Available from June 28th 2024
Lesley's poetry is lyrical, insightful, and poignant with moments of deep memory. I love how her work can both be formally inventive and also rooted in the natural world, a seamless marriage of mood which makes this collection a wonderful experience from beginning to end.
(Beth Cochrane, writer)
Neil Young
The Song She Didn’t Sing
The past, as Neil Young declares, may be ‘no fit place to inhabit’ (too much poverty, too much war and its aftermath), but it is fertile ground for poetry for this son of Belfast. On show is a dry-eyed (and sometimes dewy-eyed) nostalgia for the (far from) ordinary lives that history overlooks, including a mantlepiece of family photographs and a mother’s collection of ‘buttons, badges, stubs/of dance-hall tickets’ stashed in a ‘childhood biscuit tin.’ Neil Young realises that we are all keepers of myths and in its way, this collection is a book of heroes – the famous and the (almost) forgotten who show us ‘what history looks like when it’s the last place to look’. By questioning the past there’s a chance we’ll forge a future worth the effort of making.
(Chris Powici)
Available from 30th July 2024
Neil Young hails from West Belfast (1964 batch) and now lives in north-east Scotland. He worked as a labourer, kitchen-porter and stage-hand before becoming a journalist.

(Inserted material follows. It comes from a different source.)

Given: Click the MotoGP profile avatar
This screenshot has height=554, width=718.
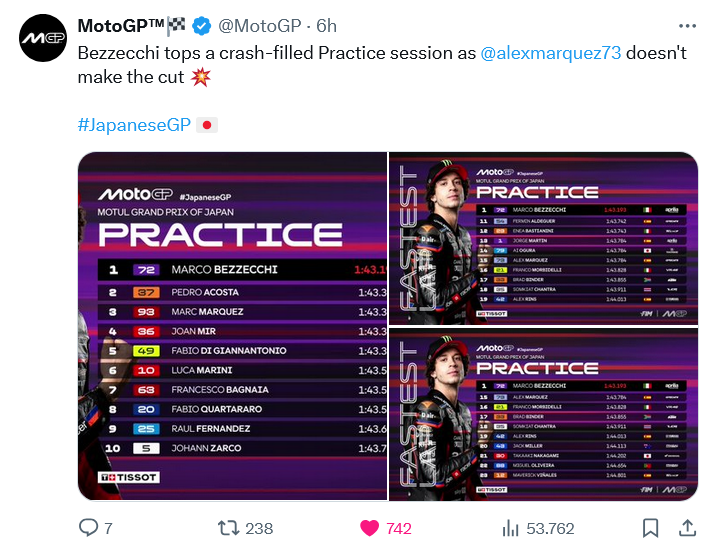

Neil’s publications include: Lagan Voices (Scryfa, 2011), The Parting Glass – 14 Sonnets (Tapsalteerie, 2016), Jimmy Cagney’s Long-Lost Kid Half-Brother (Black Light Engine Room, 2017), Shrapnel (Poetry Salzburg, 2019), After the Riot (Nine Pens, 2021), and The Opposite of Grieving (Nine Pens Press, 2023), with Hugh McMillan and Jessamine O’Connor. Neil is also publisher of Drunk Muse Press (drunkmusepress.com), The Poets’ Republic magazine, and founder of The Wee Gaitherin Poetry Festival, which now operates as a charity with five trustees.
Linda Jackson
Siren Calling
Linda Jackson has given us a remarkable new collection of poems, a journey through time and space, beginning in childhood in Glenburn, Paisley, and reaching out to the far ends of the world via Italy, Ireland, Gran Canaria, North Berwick and many other places; weaving in search of the common bonds, the alignments of humour and sadness, hope and despair. It’s a mesmerising, economic and disciplined jigsaw of visions, dancing language and gorgeous turns of phrase (‘spiralling silence’ ‘shuffle dance in the dust of fire’) which stop you in your steps and lift the poems to a higher level of resonance and truth. The never-changing big themes of war, peace, injustice, the importance of family and the abuse of power are all here, as are the smaller, intimate lyrics for lost friends, artists, people; people on the edge of being lost. This book is a lament for us all, a celebration of us all. The light is everything
(Graham Fulton, poet)
Available from August 1st 2024
Linda Jackson, Paisley born, is the founding editor of Seahorse Publications and the originator of a myriad of regular literary, arts and musical events in Glasgow and further afield. Her own work includes The Siren Awakes (2020), The Cabinet, Red Squirrel Press, 2021, and she has appeared in various anthologies. The second memoir, Siren: Wild in Me will also be published in late 2024. Siren Calling is her second collection. She is one of the trio of poets in Wanderlust Women and Extra Baggage. The next Wanderlust collection, ‘She’s Some Wummin’ will be launched in 2025.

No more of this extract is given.